Doing this will burn an extra 400 to 600 calories a week directly. And, according to some sources, it will also cause me to burn another 400 to 1500 calories a week late in the evening when my body is recovering.

It will also, I believe, add 9 pounds of the muscle I want to gain -- in my jumping muscles in my legs and buttocks.

This one also has the potential to lose from 5 to 25 pounds of fat & remove from an inch to 4 inches from my waist by itself.

This one I’ve not yet begun doing. But I have found two places in our house where I may have enough room to do it & the rope I can use initially to try it. If it works at all with that bit of badly suited rope, I’ll then invest the $25 to $35 dollars to get a good jump rope.

And, if jumping rope inside simply takes up more space than we have available, I’ll buy and use an Urban Rebounder that costs more like $150 or $160. That may take a few weeks longer to buy, but since this is a major step towards my goal, I WILL get it done!

By half way through the year, I’ll be adding that 800 to 1950 calories of exercise to each of my weeks. I already average 900 calories a week of strength training and interval cardio in a few minutes each morning. And, I burn about 600 calories a week walking mostly during my commute. So I’ll go from about 1500 calories a week to 2300 to 3450 calories a week burned by my exercises.

3. It was in the recent news that people trying to lose weight (or eat more vegetables for health reasons) did well by drinking just 2 glasses a day of low sodium V8. The people who drank the V8 lost about a quarter pound a month more than the people who did not.

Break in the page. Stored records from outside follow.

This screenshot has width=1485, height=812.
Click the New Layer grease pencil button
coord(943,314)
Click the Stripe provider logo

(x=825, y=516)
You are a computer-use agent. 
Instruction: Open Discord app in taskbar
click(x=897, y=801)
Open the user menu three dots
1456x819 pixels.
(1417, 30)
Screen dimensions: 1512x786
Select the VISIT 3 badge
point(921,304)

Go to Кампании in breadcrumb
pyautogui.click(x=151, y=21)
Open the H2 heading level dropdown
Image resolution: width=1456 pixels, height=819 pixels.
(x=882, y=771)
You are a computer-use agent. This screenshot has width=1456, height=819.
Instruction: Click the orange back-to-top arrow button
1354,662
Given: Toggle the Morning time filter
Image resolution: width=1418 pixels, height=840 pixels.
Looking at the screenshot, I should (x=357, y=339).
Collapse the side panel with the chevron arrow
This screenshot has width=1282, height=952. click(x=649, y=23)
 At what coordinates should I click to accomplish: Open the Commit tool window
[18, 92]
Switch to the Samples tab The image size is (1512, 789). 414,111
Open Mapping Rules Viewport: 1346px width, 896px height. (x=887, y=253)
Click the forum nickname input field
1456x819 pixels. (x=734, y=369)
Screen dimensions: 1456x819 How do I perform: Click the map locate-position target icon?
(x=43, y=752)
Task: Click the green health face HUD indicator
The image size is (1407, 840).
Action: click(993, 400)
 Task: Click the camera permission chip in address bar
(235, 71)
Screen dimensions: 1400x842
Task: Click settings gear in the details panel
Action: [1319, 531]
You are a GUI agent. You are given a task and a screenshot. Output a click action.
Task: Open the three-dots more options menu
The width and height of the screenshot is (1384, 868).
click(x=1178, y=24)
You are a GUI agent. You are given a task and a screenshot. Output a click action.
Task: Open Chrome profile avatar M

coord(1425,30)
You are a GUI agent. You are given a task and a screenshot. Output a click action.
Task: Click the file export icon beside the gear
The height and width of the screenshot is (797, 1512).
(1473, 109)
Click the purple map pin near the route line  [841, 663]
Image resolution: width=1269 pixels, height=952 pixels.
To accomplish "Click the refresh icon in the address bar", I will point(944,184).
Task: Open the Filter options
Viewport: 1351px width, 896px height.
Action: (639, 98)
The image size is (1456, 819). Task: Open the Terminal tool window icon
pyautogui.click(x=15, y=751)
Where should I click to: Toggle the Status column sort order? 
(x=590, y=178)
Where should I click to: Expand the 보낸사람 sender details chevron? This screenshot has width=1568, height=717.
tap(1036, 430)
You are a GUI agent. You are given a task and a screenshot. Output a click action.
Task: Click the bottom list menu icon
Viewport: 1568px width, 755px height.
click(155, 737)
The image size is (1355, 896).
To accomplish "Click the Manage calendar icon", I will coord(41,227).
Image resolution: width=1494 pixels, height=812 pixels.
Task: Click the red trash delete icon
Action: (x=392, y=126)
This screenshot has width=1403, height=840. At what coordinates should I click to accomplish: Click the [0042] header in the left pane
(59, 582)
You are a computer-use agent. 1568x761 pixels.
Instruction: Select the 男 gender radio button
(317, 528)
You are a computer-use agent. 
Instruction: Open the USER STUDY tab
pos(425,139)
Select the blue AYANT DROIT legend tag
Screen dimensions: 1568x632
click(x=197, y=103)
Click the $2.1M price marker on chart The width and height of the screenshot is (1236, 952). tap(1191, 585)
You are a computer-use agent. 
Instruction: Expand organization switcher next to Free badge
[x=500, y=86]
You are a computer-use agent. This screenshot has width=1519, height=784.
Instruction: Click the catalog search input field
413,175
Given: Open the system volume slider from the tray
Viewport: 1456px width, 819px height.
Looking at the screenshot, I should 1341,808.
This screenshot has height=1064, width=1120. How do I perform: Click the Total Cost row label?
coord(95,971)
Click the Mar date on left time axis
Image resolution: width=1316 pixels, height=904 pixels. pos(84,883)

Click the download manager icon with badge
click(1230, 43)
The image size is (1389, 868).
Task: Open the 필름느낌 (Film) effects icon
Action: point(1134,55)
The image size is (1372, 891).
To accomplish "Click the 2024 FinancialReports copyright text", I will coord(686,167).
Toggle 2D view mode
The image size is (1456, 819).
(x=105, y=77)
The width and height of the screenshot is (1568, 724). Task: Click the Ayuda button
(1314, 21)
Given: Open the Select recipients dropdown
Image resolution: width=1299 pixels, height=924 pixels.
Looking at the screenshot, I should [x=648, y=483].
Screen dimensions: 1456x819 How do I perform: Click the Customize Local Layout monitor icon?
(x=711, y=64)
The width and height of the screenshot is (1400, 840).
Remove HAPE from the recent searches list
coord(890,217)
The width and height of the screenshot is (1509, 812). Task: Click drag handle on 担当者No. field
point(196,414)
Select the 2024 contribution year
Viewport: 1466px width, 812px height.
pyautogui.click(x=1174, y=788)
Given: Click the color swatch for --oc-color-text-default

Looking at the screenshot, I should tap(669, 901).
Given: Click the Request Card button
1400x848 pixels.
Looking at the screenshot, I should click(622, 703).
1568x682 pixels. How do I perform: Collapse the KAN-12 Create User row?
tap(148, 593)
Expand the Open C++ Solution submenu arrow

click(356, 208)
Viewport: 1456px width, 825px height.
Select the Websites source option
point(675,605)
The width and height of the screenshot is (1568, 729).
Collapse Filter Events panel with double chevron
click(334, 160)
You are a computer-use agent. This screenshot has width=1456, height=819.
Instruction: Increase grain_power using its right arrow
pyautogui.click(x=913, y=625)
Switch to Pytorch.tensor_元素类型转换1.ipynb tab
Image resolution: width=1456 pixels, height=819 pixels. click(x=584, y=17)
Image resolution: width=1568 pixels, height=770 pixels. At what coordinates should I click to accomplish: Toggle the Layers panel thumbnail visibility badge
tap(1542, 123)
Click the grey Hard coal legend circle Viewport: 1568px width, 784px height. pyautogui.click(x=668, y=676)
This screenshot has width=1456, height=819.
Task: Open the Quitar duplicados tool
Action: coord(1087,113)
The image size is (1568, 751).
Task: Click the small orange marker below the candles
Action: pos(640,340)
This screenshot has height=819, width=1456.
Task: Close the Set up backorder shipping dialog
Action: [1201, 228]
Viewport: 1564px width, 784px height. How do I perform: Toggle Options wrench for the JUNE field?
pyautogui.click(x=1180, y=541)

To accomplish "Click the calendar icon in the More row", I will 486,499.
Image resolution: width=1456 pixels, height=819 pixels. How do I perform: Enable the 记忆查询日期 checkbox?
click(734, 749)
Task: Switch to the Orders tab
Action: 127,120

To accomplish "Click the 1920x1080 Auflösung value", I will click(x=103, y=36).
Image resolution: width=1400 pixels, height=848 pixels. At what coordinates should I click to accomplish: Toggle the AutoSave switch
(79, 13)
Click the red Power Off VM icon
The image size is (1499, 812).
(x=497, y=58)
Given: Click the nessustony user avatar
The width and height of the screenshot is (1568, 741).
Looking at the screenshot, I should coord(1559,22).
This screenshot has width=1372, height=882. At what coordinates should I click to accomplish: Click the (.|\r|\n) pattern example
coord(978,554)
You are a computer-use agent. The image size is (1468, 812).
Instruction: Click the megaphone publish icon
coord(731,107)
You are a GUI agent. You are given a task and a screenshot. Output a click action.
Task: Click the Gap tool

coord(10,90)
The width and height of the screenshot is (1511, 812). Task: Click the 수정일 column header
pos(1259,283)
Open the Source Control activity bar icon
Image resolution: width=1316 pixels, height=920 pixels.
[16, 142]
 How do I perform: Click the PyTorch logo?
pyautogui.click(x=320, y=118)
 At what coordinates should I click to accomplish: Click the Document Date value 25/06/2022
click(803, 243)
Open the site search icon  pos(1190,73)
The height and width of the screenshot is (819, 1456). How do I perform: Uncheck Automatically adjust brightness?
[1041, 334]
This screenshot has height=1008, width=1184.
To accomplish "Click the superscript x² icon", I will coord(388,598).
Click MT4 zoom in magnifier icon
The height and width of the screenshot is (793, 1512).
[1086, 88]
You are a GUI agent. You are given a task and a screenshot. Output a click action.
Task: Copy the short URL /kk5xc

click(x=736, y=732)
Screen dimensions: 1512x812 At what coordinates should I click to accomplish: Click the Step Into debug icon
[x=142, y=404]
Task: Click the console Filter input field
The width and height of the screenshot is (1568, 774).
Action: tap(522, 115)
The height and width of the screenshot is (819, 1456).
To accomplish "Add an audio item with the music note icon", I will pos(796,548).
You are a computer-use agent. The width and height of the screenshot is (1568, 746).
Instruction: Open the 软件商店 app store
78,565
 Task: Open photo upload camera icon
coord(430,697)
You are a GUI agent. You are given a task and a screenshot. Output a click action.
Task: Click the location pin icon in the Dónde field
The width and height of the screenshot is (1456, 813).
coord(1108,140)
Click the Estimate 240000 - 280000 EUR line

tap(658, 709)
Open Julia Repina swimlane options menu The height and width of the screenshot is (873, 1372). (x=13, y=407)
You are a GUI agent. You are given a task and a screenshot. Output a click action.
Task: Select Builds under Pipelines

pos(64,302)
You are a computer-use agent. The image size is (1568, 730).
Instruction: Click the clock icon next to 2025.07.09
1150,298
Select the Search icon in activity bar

Guess what? !! In a year of 52 weeks a quarter pound a month of extra fat loss is 13 pounds.

That’s almost all my 14 pounds on the scale that I want to lose and nearly half the 32 pound fat loss I intend to achieve!

I can DO that!

The big cans of low sodium V8 don’t cost much. So I’ll start with those.

Then, because of the potential health harm of the BPA in the lining of cans, when I can afford it, I’ll switch to Virgin Mary drinks made with unsalted tomato juice that I can buy in bottles.

As you can see, I’ve just begun my list of about 14 things I plan to do to reach my goal. I may not have direct control over my fat. But I can and will add those 14 things!

Then, I simply plan to keep doing them all.

I believe that if I hit my fat with 14 things each one of which might cause me to lose from 5 to 14 pounds of fat – from each one, I’ll reach my two key goals.

So, some of them won’t work. Some of them I may not be able to keep doing. But I believe the combination is virtually guaranteed to do the job.